À son domicile familial à Lévis, le jeune entraîneur forme et renseigne en ligne ses joueurs en prenant des notes et en développant des stratégies pour ses quatre troupes. Du plus près au plus loin, Matis est entraîneur des Capitaines du Cégep de Matane, dans la Ligue collégiale de sports électroniques, de l’Iliad Artemis, une ligue semi-professionnelle en Amérique du Nord s’appelant FACEIT, du Phoenix de l’Université Cumberland dans la ligue universitaire des États-Unis et assistant-entraîneur pour le Pakistan pour les qualifications de la Coupe du monde d’Overwatch. 

Avec quatre équipes à gérer, ce qui inquiète le plus le Lévisien est le temps. «En général c’est beaucoup de sacrifices dans le temps. Au travers de tout ça, je fais des 35 heures par semaine à l’école et à peu près 20 à 30 heures par semaine à coacher à Overwatch», affirme-t-il. 

Malgré cela, il confirme pouvoir prendre des pauses pour remettre les piles à neuf.  

La différence entre les jeux vidéo et le sport électronique

Pour la majorité, les jeux vidéo peuvent être perçus comme un loisir pour se détendre, pour passer le temps et pour socialiser avec ses amis après une journée à l’école ou au travail. De l’autre côté de la médaille, le sport électronique se distingue par sa compétition. Celle-ci nécessite une préparation minutieuse, une grande concentration et de solides compétences pour des tournois qui permettent aux athlètes d’obtenir leur gagne-pain.

Par exemple, les joueurs de la ligue universitaire américaine ont accès à une bourse d’études, comme c’est le cas pour le Phœnix de l’Université de Cumberland. Les entraîneurs, dont Matis, sont également rémunérés. La majorité des entraîneurs sont inscrits à l’université correspondante. Matis, convoité par Cumberland, est entraîneur même s’il n’étudie pas à Lebanon, au Tennessee.

«C’est dur de faire comprendre aux gens la différence entre jouer à des jeux vidéo et le sport électronique. C’est aussi difficile de faire comprendre aux gens que je ne suis pas un accroc aux jeux vidéo sans ambition, mais que je consacre mon temps à un projet qui me passionne», explique-t-il.

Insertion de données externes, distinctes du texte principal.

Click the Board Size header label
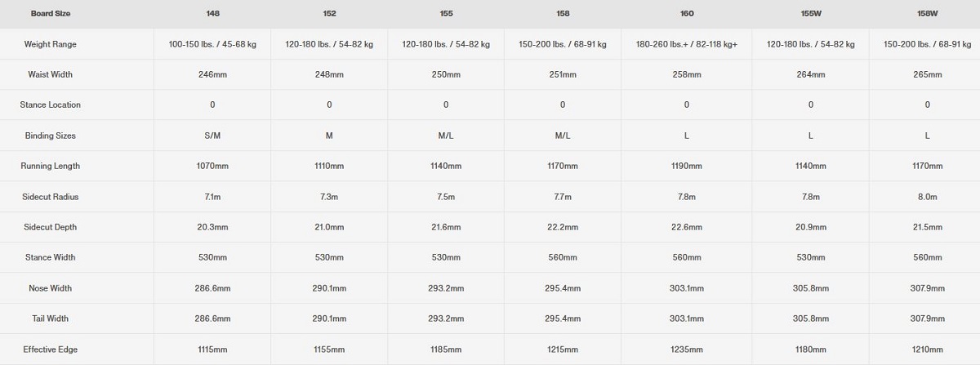980x365 pixels. pos(51,14)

Ses objectifs à long terme

Finissant en soutien informatique au Centre de formation professionnelle Marie-Rollet de Sainte-Foy cet été, Matis aimerait passer du semi-professionnel au niveau professionnel, dans la Overwatch Championship Series (OWCS). Bien qu’il ne gagne pas suffisamment d’argent pour en faire sa seule source de revenus, il est déterminé à atteindre cet objectif. 

«Je me vois percer dans le milieu professionnel. J’aurai mon diplôme d’études professionnelles cet été, mais je pense que le travail va prendre beaucoup de place. Si je dois choisir entre les deux, je vais toujours privilégier mon emploi, parce qu’une carrière dans l’e-sport ne peut pas répondre à tous les besoins d’une vie à long terme», explique-t-il. 

Le 10 mai dernier, l’équipe du Cégep de Matane, qu’il a représentée, a été vaincue en finale par son ancienne équipe, les Légionnaires du Cégep de Sainte-Foy.